Iraqi government troops are moving closer to surrounding Mosul's Old City, as the U.S.-backed forces battle to liberate the city from Islamic State (IS) extremists, military officials say.
The advance on May 11 is part of a two-pronged drive launched last week from the north of Iraq's second-largest city, the last major IS stronghold in the country.
As the bulk of the force moves in from the north, special forces are moving toward the Old City through west Mosul's industrial districts, Iraqi Lieutenant General Sami al-Arathi said.
"The multi-axis advance ... has presented the enemy with more dilemmas than they can react to," John Dorrian, a spokesman for the U.S.-led coalition, told reporters.
He said Iraqi forces have retaken more than 30 square kilometers of territory from the extremists over the past week.

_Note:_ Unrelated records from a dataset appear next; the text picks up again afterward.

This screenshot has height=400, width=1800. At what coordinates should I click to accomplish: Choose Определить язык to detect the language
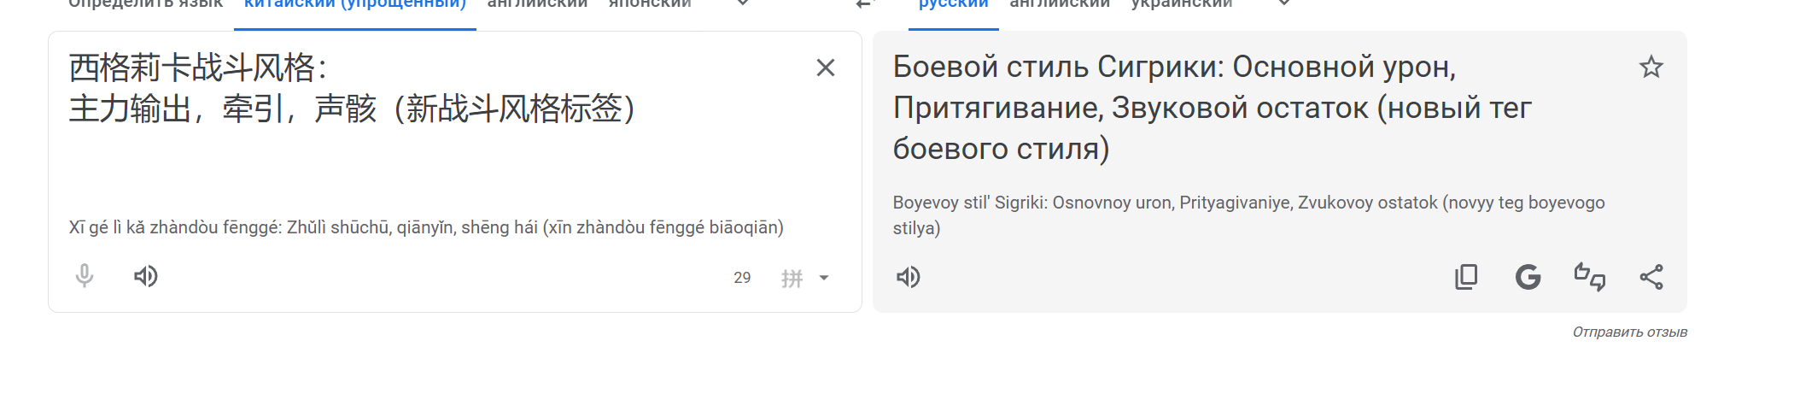pos(145,4)
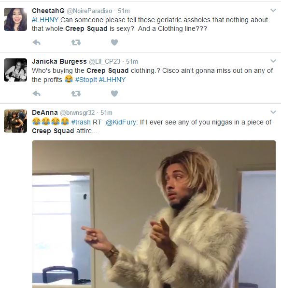The image size is (281, 288).
Task: Open the #LHHNY hashtag in CheetahG's tweet
Action: point(45,20)
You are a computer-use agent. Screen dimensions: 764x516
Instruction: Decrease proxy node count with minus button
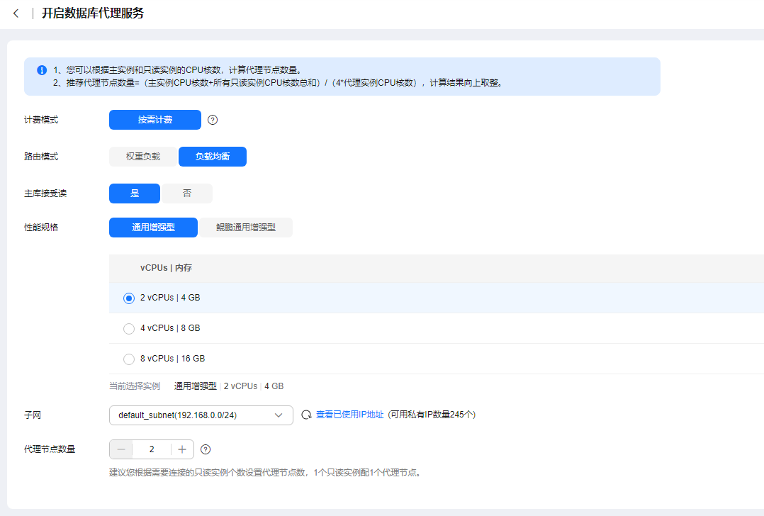click(121, 449)
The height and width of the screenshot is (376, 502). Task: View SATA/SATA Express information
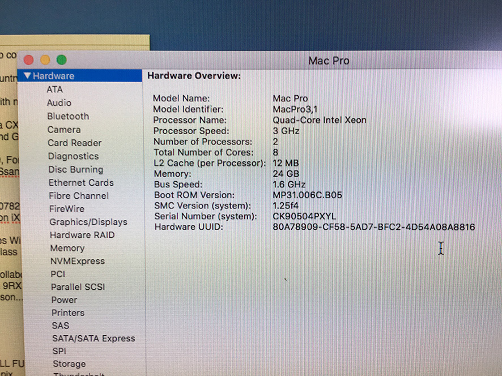click(x=93, y=339)
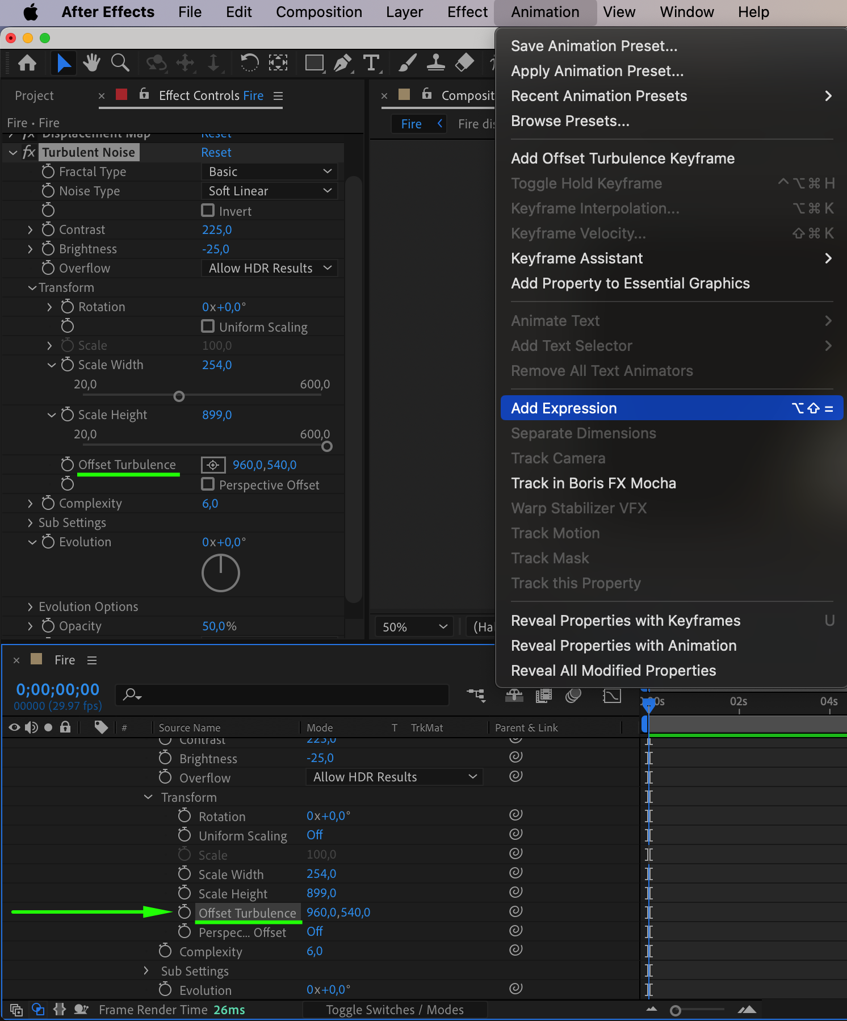Reset the Turbulent Noise effect
This screenshot has width=847, height=1021.
[216, 153]
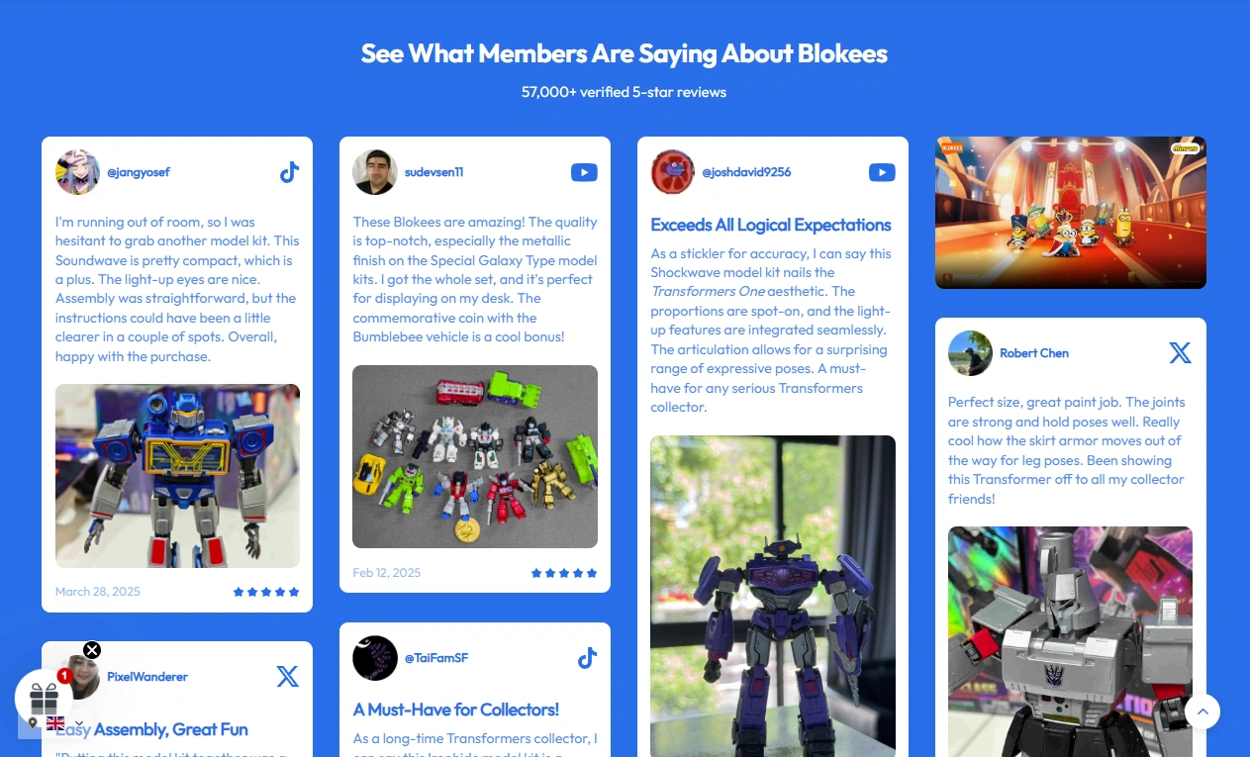Click YouTube icon on joshdavid9256 review
The image size is (1250, 757).
tap(882, 172)
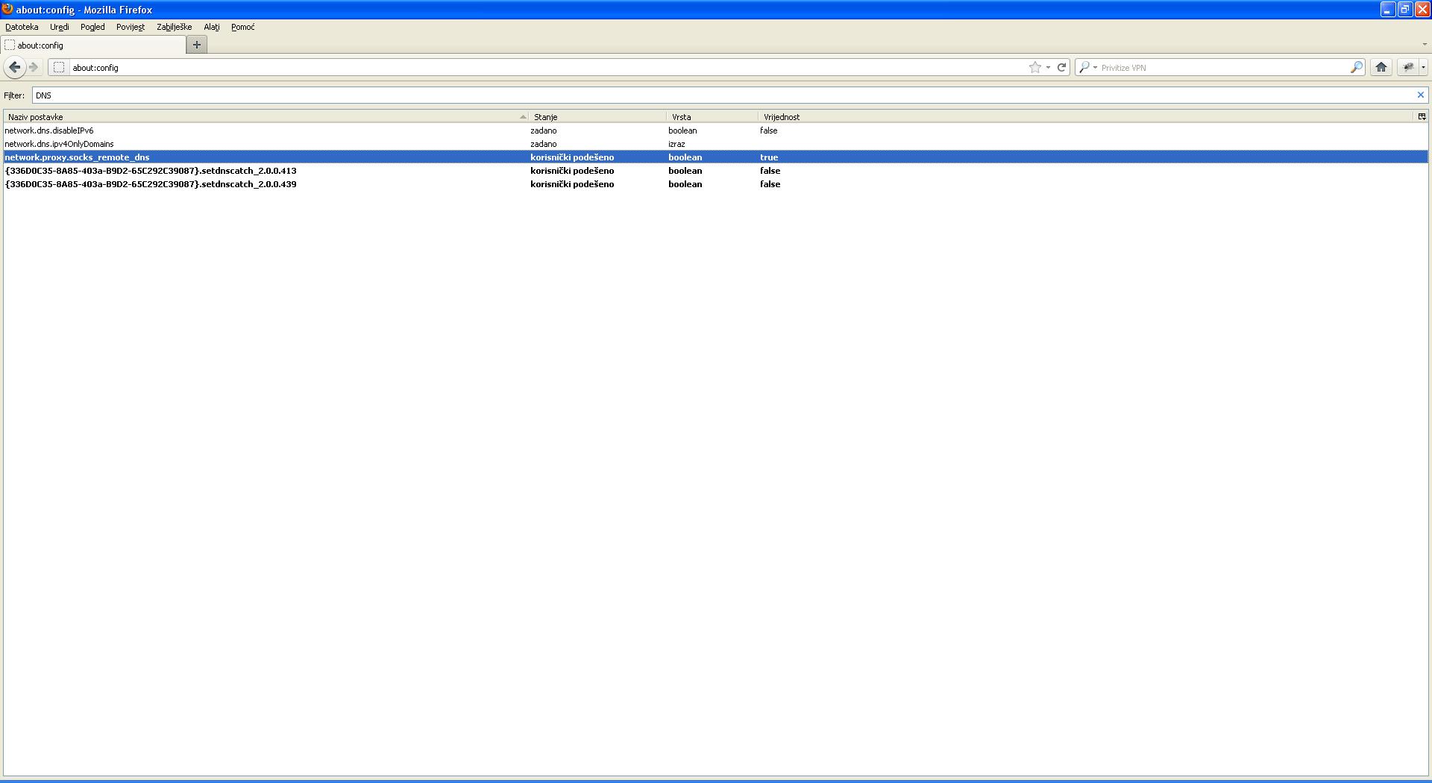Bookmark this page with the star icon
The image size is (1432, 783).
point(1034,67)
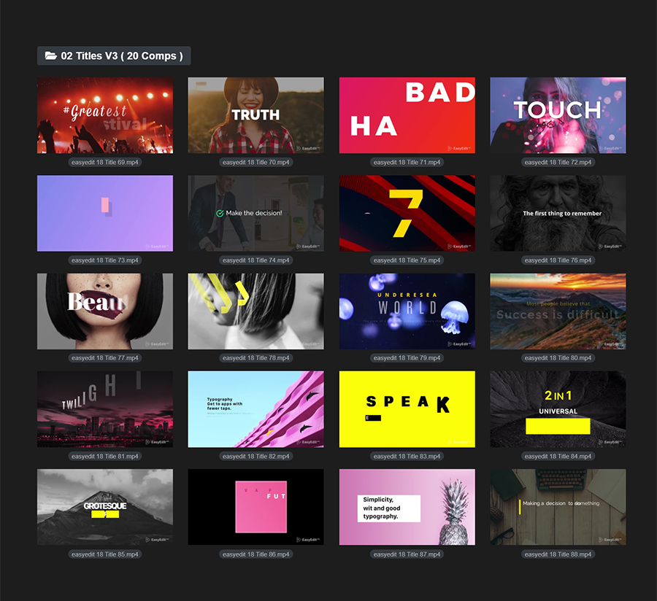Choose the yellow SPEAK title thumbnail

(407, 409)
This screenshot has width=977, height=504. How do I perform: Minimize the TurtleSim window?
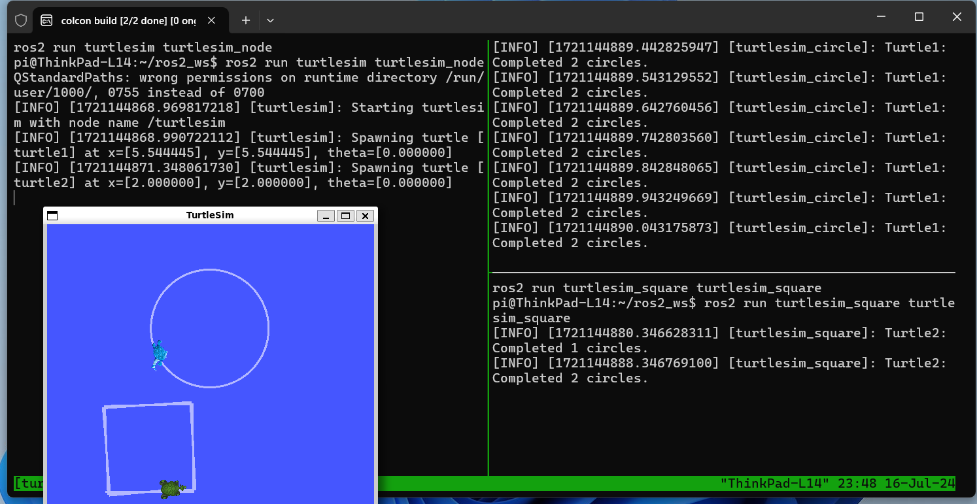click(326, 216)
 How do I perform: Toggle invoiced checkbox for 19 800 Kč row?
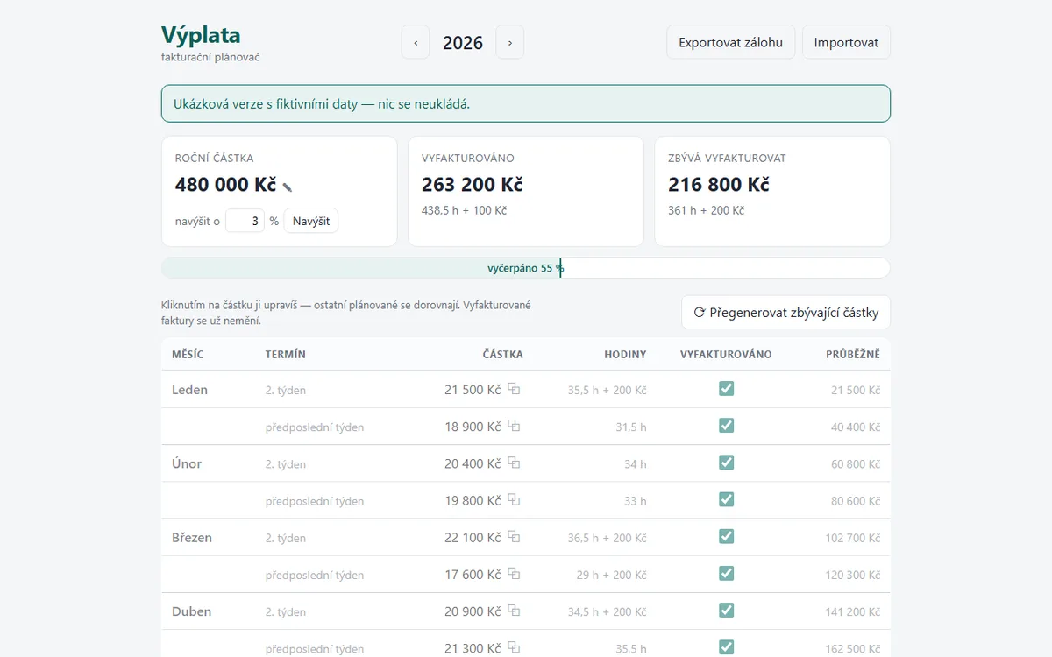tap(726, 499)
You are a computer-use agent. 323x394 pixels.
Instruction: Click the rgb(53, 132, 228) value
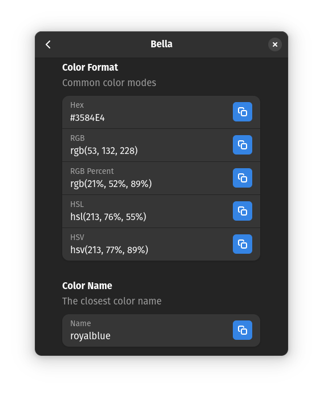point(104,151)
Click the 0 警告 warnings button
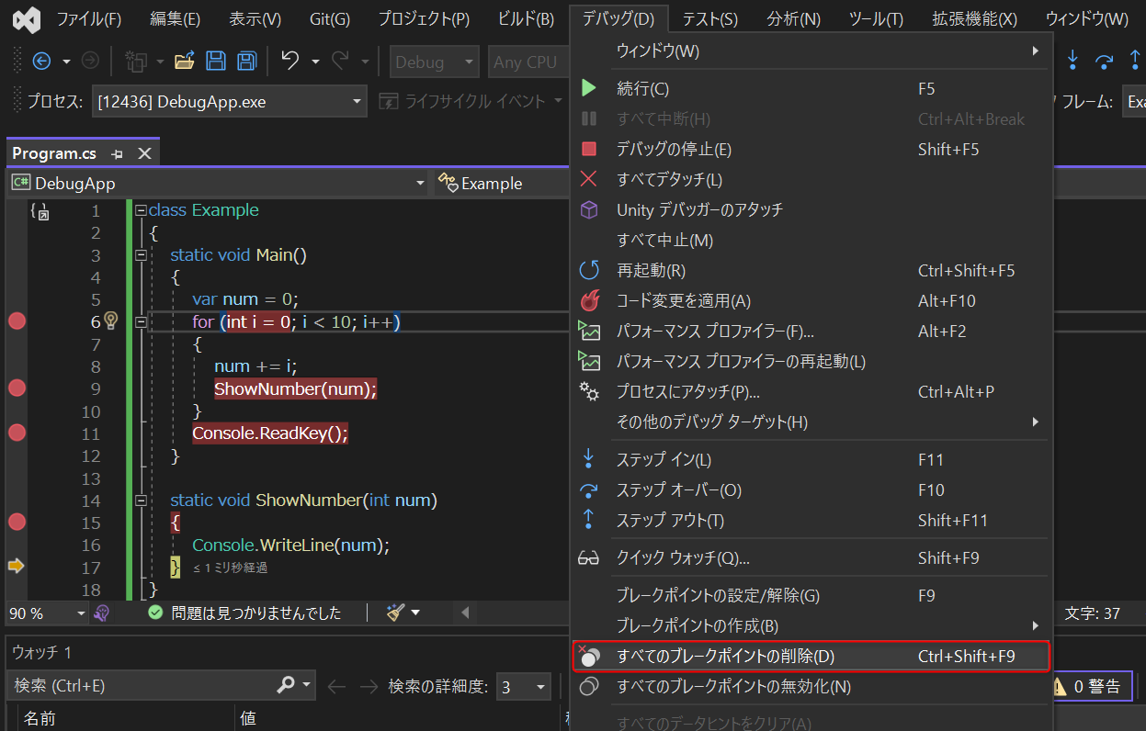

Iraqi forces backed by U.S. and coalition air support began the battle to liberate Mosul in October.
The eastern half of the city was retaken earlier this year, and troops are facing fierce IS resistance in the more heavily populated west Mosul.
IS fighters captured Mosul in 2014 as they gained wide swaths of territory in Iraq and Syria in battles against government troops.
However, U.S.-led coalition forces have made major gains against the group, both in Mosul and in the Syrian city of Raqqa, the last major IS stronghold in that country.